“Lot, I must go!”

“Listen, Madelon; you must listen. When I have taken my solitary walks in the woods and pried into the secrets of the little wild things that live there in order to turn my mind from my own musing, I found always, always, that you were in them—I cannot tell you how, but you were, Madelon. There was a meaning of you in every bird-call and flutter of wings and race of wild four-footed things across the open. Every white alder-bush in the spring raised you up anew before me to madden me with vain longing, and every red sumach in the fall. When I have sat here alone every book I have opened has had in it a meaning of you which the writer knew not of. You are in all my forethoughts and my memories and my imaginations. The future has your face, and the past. My whole world is made up of you and my vain hunger. Oh, love, and not toil, is the curse of man!”

“You knew about Burr,” Madelon said, in a quiet, agitated voice. “Why—did you?”

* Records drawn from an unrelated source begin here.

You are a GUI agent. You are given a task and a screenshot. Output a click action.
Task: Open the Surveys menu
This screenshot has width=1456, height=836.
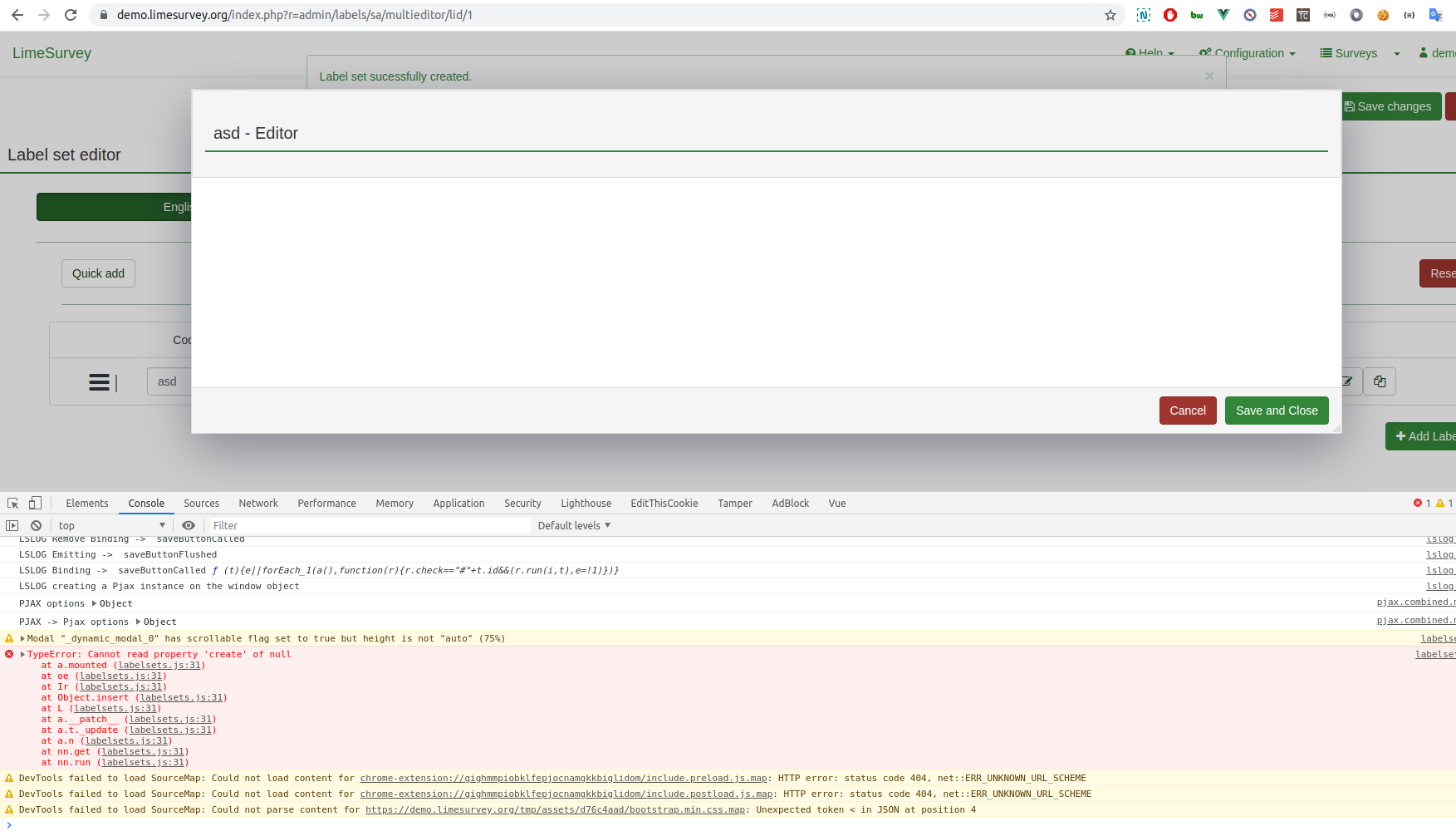(x=1349, y=53)

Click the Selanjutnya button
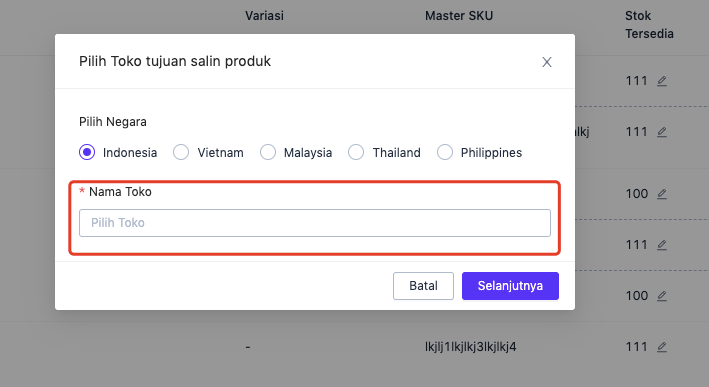click(x=510, y=286)
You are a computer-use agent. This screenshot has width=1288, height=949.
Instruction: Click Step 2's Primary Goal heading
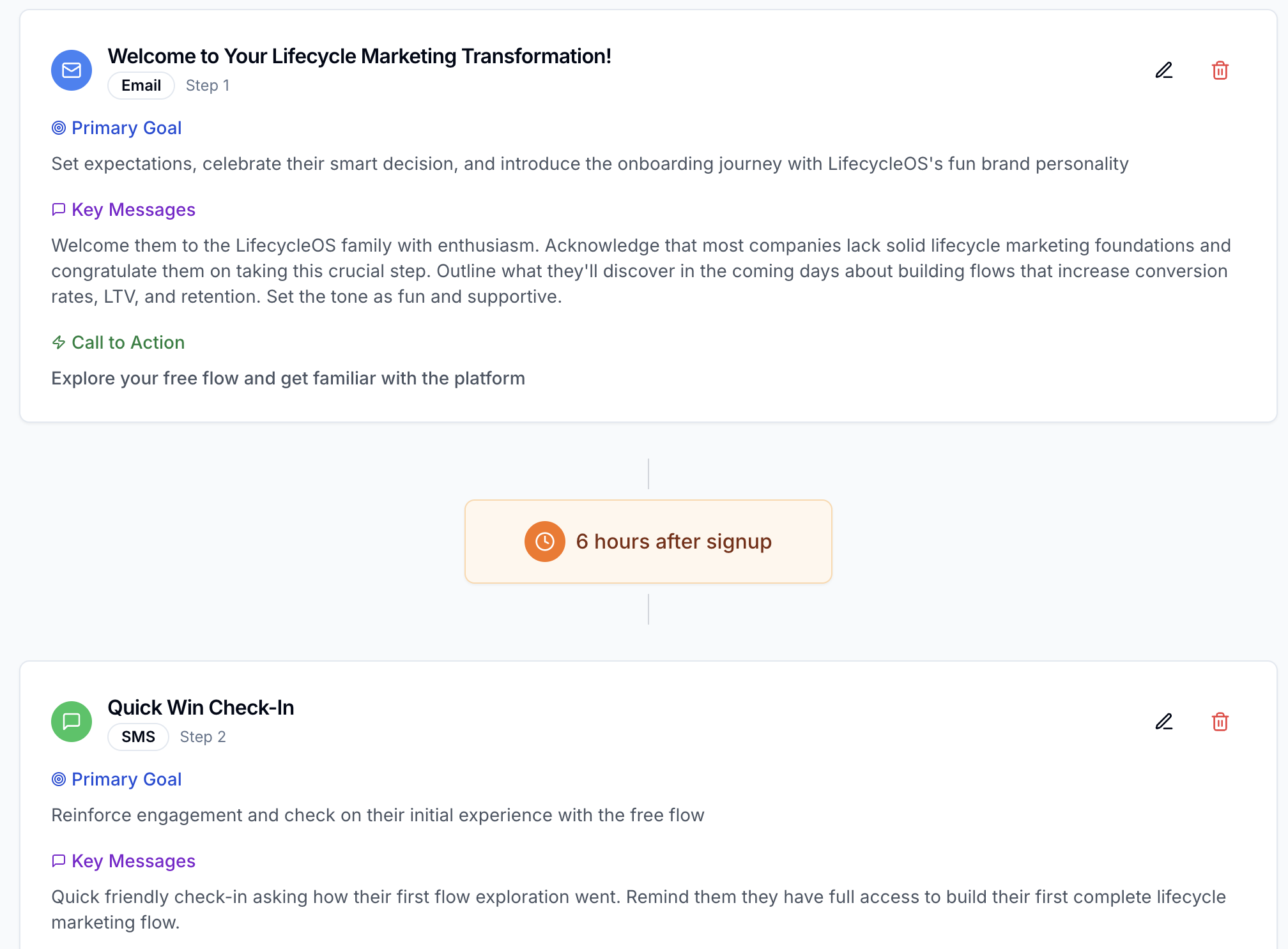[126, 779]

Lot gave a sharp cry, as if he had been wounded anew. “Oh,” he cried, “you are blind, blind, blind—a woman is born blind to love! If I had had the face and the body of him it would have been me you would have turned to, Madelon. Don't you know? can't you see? He has been false to you, he cares no more for you. But if he had? In the end it is love and love alone that sweetens life, and what could his love be to mine?”

Madelon turned away again. “I can't stand here any longer, Lot,” she said, and moved towards the door.

But Lot called her piteously: “Madelon, come back! If you have any mercy, come back!”

She stood irresolute, frowning; then she went back. “What is it?” she asked, impatiently.

“Madelon, kiss me once.”

“I can't—I can't! Don't ask that of me, Lot.”

“Madelon, once!”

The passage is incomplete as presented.